Society

Hans Wilhelm Berg 1931-2009

As a child in Hitler’s Germany, he started gliding. ‘He hated marching, so he got into flying.’

Hans Wilhelm Berg 1931-2009Hans Wilhelm Berg was born on June 10, 1931, to Wilhelm and Maria Berg in the Free City of Danzig, a Baltic Sea port that is now Gdańsk, Poland. The family—Hans was the oldest of four kids—soon moved to Schneidemühl, Germany, where they ran a stationery shop. Membership in the Hitler Youth was mandatory, and Hans joined the paramilitary group (which by 1940 numbered eight million) at age nine. He “hated marching, so he got into flying,” says daughter Susan. Banned from building powered planes after the First World War, Germany had focused on gliders, which use rising air to propel flight. For Hans, soaring was freedom. Says son John, “He was totally alone in his element.”

By early 1945, Russian forces were approaching Hans’s town. One afternoon, he climbed to the top of a church and saw their tanks, painted white to blend in with the snow. Once home, he “went hysterical,” says Susan. The next morning, Schneidemühl was evacuated. (It soon became Piła, Poland.) With his mother and siblings—his father had been drafted in 1942—Hans travelled west by train, settling in Ulm, Germany. After the war, jobs were scarce, but Hans, then 14, found an apprenticeship at a bakery in another town. While he revelled in creating a product, he said disparagingly that “by noon, it would be all gone,” says daughter Barbara. A few years later, he returned to Ulm, and learned cabinetmaking instead.

Weekends were devoted to gliding—at the time a gruelling sport. To launch, a pack of people would push the glider uphill, and then run down, towing it with a bungee cord. Flights lasted mere minutes; pilots learned to constantly plan landings. And Hans always kept an air sickness bag in the cockpit. Still, his devotion was unwavering. He rode his bike to nearby soaring clubs and picked up odd jobs “just so he could do some flying,” says son Robert.

In 1951, Hans met Elisabeth Hanich at the dance hall. She was “looking for a man who didn’t drink,” and she saw Hans as “a nice and honest guy,” more interested in gliding than partying. War had “turned him off of any kind of violence,” says son Charlie, and he wanted to leave Germany. He chose Canada, where there was no draft. Elisabeth agreed; in 1953, they married, and immigrated to Windsor, Ont., where she had a friend.

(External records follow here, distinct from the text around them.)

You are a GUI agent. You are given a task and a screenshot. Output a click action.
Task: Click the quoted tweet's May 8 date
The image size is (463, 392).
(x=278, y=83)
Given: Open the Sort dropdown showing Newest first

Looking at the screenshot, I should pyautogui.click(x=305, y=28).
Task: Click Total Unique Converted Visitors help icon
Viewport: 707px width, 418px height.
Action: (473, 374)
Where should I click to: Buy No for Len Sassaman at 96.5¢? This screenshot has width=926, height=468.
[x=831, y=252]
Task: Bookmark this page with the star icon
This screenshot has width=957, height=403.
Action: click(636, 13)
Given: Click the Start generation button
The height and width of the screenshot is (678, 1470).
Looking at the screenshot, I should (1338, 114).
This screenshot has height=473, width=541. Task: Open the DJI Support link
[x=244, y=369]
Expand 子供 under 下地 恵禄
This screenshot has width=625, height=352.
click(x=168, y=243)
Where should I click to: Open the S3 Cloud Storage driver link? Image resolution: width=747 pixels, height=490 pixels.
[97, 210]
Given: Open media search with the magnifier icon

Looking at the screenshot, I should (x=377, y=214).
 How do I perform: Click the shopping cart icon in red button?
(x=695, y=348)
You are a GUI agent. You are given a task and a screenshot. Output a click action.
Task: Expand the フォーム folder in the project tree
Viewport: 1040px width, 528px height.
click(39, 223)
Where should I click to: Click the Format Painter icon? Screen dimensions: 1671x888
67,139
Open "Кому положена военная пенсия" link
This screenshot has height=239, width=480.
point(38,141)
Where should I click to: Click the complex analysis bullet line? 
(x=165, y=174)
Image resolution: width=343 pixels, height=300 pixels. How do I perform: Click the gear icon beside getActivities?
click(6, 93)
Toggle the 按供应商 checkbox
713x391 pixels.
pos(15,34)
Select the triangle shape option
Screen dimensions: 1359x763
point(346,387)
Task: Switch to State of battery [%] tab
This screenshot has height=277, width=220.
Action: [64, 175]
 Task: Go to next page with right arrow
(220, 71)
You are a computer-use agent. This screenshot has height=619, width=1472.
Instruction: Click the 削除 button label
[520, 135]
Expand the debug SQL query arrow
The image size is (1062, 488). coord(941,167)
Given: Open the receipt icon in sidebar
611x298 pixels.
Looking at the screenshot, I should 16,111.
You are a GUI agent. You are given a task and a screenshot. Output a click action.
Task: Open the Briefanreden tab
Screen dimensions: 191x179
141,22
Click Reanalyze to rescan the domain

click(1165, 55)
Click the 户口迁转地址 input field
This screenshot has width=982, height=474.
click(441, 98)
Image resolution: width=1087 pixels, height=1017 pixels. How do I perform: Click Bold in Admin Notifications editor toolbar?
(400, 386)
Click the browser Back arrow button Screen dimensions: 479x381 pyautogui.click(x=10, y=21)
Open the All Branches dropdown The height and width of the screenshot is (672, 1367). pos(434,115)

Hans got a job as a welder at Chrysler, but “didn’t like the work ethic,” says Charlie. He struck out on his own as a cabinetmaker, and moved the family, which grew to include five children, to nearby LaSalle. Word of his immaculate handiwork spread. However, as a subcontractor, he “was never good at collecting money,” says Charlie, and switched to home construction, where he didn’t have to wait on builders for payment. Before the family settled in their own home, they shifted from one half-finished house to the next—despite the rough edges. When the plywood floors gave the kids splinters, Elisabeth simply applied varnish.

Though Hans was a loyal husband, he “never wanted to sit around with the family,” says Barbara. He believed in his role as the breadwinner; free time was for flying. The first in town with a personal glider, in the early ’60s, he was a founding member of the Windsor Gliding Club. Along with fellow German gliders, his uncanny ability to detect pockets of rising air was dubbed the “Old German Index.” As technology advanced, it wasn’t uncommon for Hans, who was first out and last in, to be airborne for six hours. Regardless of the conditions, he found lifts where no one else could. Says pilot John Harte, “Hans resided in the pantheon of the gods.”

As in his workshop, he insisted on proper technique on the gliding field. “You knew dad would never crash,” says Barbara. When a pilot was injured at the Windsor Gliding Club in the late ’90s, Hans blamed himself for not being there. Soon after, the club folded, and he joined the Sandhill Soaring Club in Michigan. An uncompromising craftsman, Hans built his basement to accommodate gliders, and towed one to Florida with him each year. When he talked about flying, he was uncharacteristically effusive. “His eyes lit up,” says John Harte. “His hands became gliders.” Initially, Hans balked at “playing the grandfather,” says Susan, but when her son David was born in 1979, “he was the first one to the door.” By 2006, he had nine grandchildren, and, says Barbara, “really did put family first.”

On Tuesday, May 12, Hans drove to Sandhill. It was the start of the season, and members had to complete a series of three test flights, which he did with ease. At about 3 p.m., Hans was walking back to the hangar, chatting with the chief. In mid-sentence, he collapsed. Hans died on the airfield. He was 77.